A trick harder to tell is when activated sludge is used in disguise as primary sludge. WWTPs serving our cities, towns and villages use biological treatment, or activated sludge process. Activated sludge is a brownish-coloured pollutant-destroying muddy water, with an earthy smell resembling that of garden compost. It contains naturally occurring aerobic bacteria and larger microorganisms such as protozoa. Treated effluent is readily separated out from this activated sludge by settlement, flotation, or membrane filtration. Hence, adding activated sludge to boost up TSS and organic content of STP influent can easily cheat a type test.
Likewise, when a physical-chemical STP produces a brownish-coloured sludge, the test may be rigged.
“Have ISO17025-approved testing laboratories helped? Evidently not”
Tougher type test can be shooting in the dark
Many other tricks exist. Residual chlorine may not be tested in-situ; coliform samples may not have the residual chlorine neutralised; flow meters may not be installed; STP sludge may not be prevented from entering the STP influent. These tricks have led to magic boxes that are smaller, simpler, cheaper, ‘care-free’, … and popular.
Introducing tougher tests seems logical. However, with these certified magic boxes and non-conformities unacknowledged, do we know how to make a type test tougher? For example, when a 10-day test failed to catch a magic no-sludge batch process that completes in an hour, extending the test to 30 days can be a pointless distraction, such as the need to define primary sludge, to investigate the root causes of the certified magic boxes and non-conformities, to ensure genuine lab results by rooting out fraudulence.

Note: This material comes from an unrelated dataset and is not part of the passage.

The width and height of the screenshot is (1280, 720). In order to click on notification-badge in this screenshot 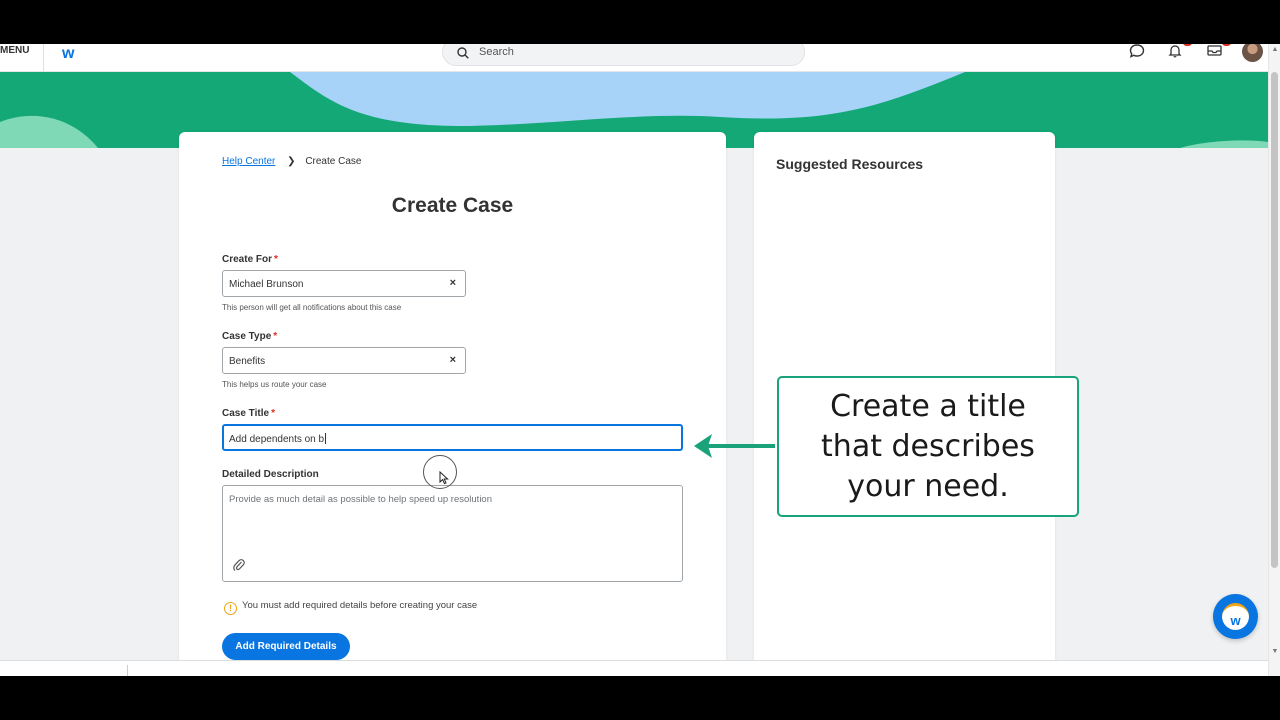, I will do `click(1188, 45)`.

Without evidence, rationale, and justification, introducing tougher type tests can be like shooting in the dark.
ISO approved and independent facilities?
Have ISO17025-approved testing laboratories helped? Evidently not. For years, the EU’s Marine Equipment Directive (MED) has stipulated ‘testing laboratories used for conformity assessment purposes meet the requirements of standard EN ISO/IEC 17025:2005’. But this has not stopped magic boxes and non-conformities from being embellished with the prestigious wheel marks.
For decades, the USCG has required ‘independent’ and ‘accepted’ facilities. But unfortunately, similar magic boxes and non-conformities have been wrongly approved and the performance status of Type II Marine Sanitation Devices (MSDs) is as poor as that of STPs.
The way forward
Independent and approved facilities have merit, not least to ensure the basic conformities and seaworthiness of STPs. Tougher type tests can also have merit, when supported by rationales and evidences. But the reliance on type tests to serve IMO’s environmental aspirations may only be supported when the certified science-defying magic boxes and non-conformities are one day acknowledged for what they are, and correctly accordingly. The only question is, will this day ever come?
There is only one way to protect the environment: compliance monitoring. It is tried and tested by large Alaska-going cruise ships for 20 years, and by the rest of our society for much longer. As alien as it may be, compliance monitoring may finally come to MARPOL Annex IV, and mark the start of a goal-based regulation which would one day stop the magics of type tests from pulling the wool over our eyes.